NEW YORK (CNNfn) - Treasury securities fell sharply Monday as investors bet that last week's stock market rout, which erased trillions of dollars in paper wealth, will not keep the Federal Reserve from raising interest rates in the months ahead.|
Analysts also said the losses came as money fled government debt for U.S. stocks, which rose for the first time in six trading sessions in a move that suggests the worst may be over for struggling equities.
Just before 3 p.m. ET, the price of 30-year Treasury bonds plunged 1-26/32 to 104-22/32. The yield, which moves inversely to price, rose to 5.91 percent from 5.78 percent late Friday. The price of the 10-year note shed 1 to 103-21/32, its yield rising to 5.98 percent from 5.88 percent.
Analysts said a speech by Federal Reserve President Robert Parry, a voting member of the Fed's Open Market Committee, jolted the market by indicating that central bank inflation fighters will continue to tighten credit to slow the economy and preempt rising prices.
"They are continuing to reinforce the point that regardless, with the stock markets down, they are going to continue to raise rates," said Tony Crescenzi, bond strategist at Miller Tabak, & Co.
Crescenzi said about $2 trillion in wealth was lost in Last week's stock sell-off. But that doesn't appear to keep the fed, the nations' central bank, from raising interest rates for the sixth time in nearly a year next month.
"It's risky just to sit back and wait for inflation to show up before we do something," Parry said in prepared remarks to an audience in San Francisco. "One point arguing for monetary restraint is that we seem to have reached a stage where inflation is no longer falling."

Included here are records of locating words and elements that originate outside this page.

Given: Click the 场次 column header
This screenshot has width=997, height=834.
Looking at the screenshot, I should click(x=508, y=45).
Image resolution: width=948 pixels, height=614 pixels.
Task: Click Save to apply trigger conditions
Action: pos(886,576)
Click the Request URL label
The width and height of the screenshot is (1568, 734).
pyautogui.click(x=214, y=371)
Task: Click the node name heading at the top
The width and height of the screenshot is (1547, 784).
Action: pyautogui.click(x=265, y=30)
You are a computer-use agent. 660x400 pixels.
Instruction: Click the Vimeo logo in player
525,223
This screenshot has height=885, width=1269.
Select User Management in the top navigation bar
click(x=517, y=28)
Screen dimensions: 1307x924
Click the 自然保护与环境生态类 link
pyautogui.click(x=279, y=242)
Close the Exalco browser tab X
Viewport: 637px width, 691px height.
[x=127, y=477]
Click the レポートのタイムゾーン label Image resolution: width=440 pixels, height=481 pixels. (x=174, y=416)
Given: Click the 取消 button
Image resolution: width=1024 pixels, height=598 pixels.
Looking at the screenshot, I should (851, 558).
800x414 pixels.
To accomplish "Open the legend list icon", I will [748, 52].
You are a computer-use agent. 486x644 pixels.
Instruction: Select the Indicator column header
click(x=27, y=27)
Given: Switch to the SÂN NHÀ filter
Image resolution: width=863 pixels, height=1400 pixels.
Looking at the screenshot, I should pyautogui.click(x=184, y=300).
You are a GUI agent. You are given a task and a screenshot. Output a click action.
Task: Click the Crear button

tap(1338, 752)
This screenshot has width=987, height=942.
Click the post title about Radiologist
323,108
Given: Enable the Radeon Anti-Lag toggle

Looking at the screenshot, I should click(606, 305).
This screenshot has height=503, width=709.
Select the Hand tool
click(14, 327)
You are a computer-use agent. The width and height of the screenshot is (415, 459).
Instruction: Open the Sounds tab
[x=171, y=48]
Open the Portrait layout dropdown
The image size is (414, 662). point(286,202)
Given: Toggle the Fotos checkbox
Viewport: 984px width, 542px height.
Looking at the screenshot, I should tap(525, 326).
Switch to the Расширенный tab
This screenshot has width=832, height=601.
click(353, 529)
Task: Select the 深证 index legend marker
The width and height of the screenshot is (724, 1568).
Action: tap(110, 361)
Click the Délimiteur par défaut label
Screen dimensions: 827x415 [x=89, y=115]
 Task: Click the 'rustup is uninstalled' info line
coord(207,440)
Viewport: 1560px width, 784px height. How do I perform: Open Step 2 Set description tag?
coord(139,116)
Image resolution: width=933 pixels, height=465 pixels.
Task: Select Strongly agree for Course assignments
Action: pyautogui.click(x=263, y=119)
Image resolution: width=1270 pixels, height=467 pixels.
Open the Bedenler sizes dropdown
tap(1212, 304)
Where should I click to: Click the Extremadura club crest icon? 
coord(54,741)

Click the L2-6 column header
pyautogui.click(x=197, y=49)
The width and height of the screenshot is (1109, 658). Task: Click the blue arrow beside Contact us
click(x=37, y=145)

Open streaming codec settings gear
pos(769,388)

Monday's rising stock market also hurt bonds, which often gain when stock investors facing losses move money into the relative safety of government securities.
"We are continuing to take our cues from the stock markets," Mike Ryan, senior bond analyst at Paine Webber, told CNNfn's Before Hours.
Monday held no significant economic indicators. But Tuesday brings housing starts and building permits data for March. Figures on the nation's February trade balance come Wednesday.
The dollar edged lower against the yen Monday after officials from the Group of Seven nations failed to express concern over the recent run-up in the Japanese currency.
In their meeting held last weekend in Washington, D.C., the G7 made the unusual move of saying nothing about the yen.
"The G7 has historically mentioned concern about a strong yen," said Bruce Alston, who manages $1.5 billion in bonds for Value Line Asset Management. "That particular issue was not addressed."
That was enough to bolster the currency, with the dollar just before 3:15 p.m. ET, falling to 1.4.28 yen, off 0.60 percent from Friday's 104.40.
Economists fret that a strong yen, by making it tougher for the island nation to export its goods, could derail Japan's fragile economic recovery.
But despite these fears, traders have bid up the yen, betting that Japan's worst days of recession are behind it.
"Since there was no expression of concern at the yen's strength, traders interpreted this as a green light to resume their yen buying," said Alex Beuzelin, market analyst at Ruesch International
Meanwhile, the dollar rose against the euro. The regional currency fell to 95.34 cents from 96.84 cents Friday.